Most of the flu viruses which have been identified this flu season have been the 2009 H1N1 influenza virus, according to Rhonda Medows, commissioner of the Georgia Department of Community Health.
"New estimates by the Centers for Disease Control and Prevention (CDC) show that flu activity is already higher than what is seen during the peak of many regular flu seasons," Medows said in a statement earlier this week.
"In the past, flu pandemics hit a peak, stabilize and then often times peak again ... Even though flu activity may slow, and a smaller number of Georgians are catching the flu virus, it is especially important if you are in a high-risk group to get vaccinated against the 2009 H1N1 flu," Medows said.
The Georgia Department of Community Health also reported this week that vaccine demand in some parts of Georgia may outweigh vaccine supply.
Medows said, however, that the state will continue to make the vaccine available to residents as vaccine manufacturers and the CDC produce and distribute the 2009 H1N1 vaccine.
"Although vaccine supply still remains below what was anticipated for this point in time, supply is beginning to stabilize in comparison with demand," said Public Health Communications Manager Ravae Graham.
The demand for the H1N1 vaccine has diminished among the high-risk, priority groups, but remains high among those outside of the high-risk groups, added Graham.

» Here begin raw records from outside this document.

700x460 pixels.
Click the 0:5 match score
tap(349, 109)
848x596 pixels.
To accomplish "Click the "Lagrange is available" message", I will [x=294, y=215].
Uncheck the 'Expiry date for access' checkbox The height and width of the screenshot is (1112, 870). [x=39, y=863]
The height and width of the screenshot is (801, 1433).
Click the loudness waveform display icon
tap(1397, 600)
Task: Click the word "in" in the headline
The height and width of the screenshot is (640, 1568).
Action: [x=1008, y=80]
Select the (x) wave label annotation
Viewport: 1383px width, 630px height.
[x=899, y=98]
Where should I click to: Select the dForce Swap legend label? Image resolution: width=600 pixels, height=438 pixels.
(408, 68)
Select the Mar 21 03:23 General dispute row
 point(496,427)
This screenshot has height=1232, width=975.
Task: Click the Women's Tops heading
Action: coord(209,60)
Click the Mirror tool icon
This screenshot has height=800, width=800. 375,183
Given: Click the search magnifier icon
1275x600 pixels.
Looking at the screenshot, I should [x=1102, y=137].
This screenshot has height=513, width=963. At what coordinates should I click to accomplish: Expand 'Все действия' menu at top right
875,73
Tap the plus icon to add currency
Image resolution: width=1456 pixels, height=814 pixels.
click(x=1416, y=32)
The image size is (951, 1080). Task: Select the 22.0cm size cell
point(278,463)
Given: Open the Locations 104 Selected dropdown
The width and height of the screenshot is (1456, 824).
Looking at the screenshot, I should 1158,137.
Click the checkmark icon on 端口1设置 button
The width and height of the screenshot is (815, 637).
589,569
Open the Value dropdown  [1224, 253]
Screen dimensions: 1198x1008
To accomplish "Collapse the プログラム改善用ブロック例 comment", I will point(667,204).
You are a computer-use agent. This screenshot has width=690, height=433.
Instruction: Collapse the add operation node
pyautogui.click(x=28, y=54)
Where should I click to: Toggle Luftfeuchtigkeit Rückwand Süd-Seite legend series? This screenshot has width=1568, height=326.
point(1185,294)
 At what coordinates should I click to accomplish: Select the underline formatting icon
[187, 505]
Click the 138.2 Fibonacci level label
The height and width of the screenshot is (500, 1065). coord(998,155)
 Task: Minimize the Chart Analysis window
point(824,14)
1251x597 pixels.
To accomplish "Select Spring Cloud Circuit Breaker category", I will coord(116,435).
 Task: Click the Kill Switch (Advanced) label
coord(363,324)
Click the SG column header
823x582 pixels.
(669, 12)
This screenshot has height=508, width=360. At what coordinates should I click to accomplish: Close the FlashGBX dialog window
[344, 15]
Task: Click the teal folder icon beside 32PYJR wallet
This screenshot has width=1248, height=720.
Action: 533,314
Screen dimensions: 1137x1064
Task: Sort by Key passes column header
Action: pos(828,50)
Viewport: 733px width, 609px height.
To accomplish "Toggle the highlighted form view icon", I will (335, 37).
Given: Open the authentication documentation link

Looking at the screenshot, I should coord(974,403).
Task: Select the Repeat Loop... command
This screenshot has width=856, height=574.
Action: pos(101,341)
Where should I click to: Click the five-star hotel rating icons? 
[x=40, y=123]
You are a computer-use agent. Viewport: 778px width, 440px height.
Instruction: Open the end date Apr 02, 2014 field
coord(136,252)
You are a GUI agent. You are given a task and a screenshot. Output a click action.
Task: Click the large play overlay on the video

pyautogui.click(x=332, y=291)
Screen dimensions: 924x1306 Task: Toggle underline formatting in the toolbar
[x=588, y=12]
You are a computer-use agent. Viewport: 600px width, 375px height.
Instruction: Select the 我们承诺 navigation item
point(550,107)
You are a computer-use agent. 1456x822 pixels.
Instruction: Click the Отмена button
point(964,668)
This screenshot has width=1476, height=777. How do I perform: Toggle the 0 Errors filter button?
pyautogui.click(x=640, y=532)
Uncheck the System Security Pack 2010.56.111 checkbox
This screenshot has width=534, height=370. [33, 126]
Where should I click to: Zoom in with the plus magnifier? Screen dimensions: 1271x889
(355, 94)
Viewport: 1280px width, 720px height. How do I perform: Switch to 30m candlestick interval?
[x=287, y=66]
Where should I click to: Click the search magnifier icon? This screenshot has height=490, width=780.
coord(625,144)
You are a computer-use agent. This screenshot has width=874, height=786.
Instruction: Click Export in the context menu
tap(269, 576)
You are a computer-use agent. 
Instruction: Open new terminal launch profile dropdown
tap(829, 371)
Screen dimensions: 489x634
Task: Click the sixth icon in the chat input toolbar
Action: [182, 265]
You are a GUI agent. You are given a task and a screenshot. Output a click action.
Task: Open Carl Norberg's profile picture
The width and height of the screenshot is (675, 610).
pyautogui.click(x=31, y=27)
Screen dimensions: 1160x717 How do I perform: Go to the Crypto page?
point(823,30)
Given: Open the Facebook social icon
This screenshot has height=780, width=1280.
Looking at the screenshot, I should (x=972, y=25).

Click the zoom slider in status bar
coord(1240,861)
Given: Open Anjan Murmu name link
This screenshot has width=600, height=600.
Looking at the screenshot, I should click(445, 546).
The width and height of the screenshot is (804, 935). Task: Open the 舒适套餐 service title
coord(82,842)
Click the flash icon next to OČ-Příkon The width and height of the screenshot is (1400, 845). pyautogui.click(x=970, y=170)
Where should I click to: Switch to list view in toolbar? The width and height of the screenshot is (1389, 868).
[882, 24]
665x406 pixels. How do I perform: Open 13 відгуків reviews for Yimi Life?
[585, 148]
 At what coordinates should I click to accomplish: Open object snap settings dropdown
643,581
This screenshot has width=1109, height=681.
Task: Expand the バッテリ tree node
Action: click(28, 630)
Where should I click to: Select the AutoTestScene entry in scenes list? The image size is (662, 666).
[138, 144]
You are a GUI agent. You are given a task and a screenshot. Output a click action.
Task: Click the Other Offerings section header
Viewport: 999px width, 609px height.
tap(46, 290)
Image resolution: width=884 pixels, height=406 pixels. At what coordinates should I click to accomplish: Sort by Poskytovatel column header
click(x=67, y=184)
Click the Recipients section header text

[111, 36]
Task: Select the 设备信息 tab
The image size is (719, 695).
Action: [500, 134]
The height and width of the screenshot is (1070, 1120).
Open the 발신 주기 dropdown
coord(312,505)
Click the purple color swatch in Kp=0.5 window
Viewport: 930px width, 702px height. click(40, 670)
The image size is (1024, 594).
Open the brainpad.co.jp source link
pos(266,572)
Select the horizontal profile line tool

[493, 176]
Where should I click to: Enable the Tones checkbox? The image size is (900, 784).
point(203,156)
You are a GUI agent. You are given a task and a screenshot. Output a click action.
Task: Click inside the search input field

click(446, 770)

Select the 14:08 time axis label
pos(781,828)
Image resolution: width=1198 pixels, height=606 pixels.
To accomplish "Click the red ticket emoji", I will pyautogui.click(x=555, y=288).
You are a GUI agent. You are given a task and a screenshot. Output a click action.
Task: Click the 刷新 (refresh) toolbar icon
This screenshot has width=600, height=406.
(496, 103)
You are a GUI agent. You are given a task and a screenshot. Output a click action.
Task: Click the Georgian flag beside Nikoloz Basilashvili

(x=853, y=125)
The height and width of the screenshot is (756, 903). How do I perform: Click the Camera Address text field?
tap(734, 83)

For instance, the demand within the elderly population, people 65 years old and older, has been greater than anticipated, despite not being a high-risk group.
As a result, she said, the Georgia Department of Community Health relaxed its previous restrictions for the H1N1 vaccinations on Dec. 4, to provide the vaccine to anyone 6 months and older.
The department is still targeting individuals who may be deemed at highest risk, she added. Those individuals include: children 6 months through 24 years of age; women who are pregnant; those ages 25 to 64 with chronic diseases like diabetes or asthma; people who care for infants less than 6 months of age; and health-care providers.
Residents can get vaccinated any time during the flu season to get protection from the H1N1 flu virus. The 2009 H1N1 vaccine is free. Administrative fees may be applied by individual health-care providers who administer the vaccinations, continued Graham.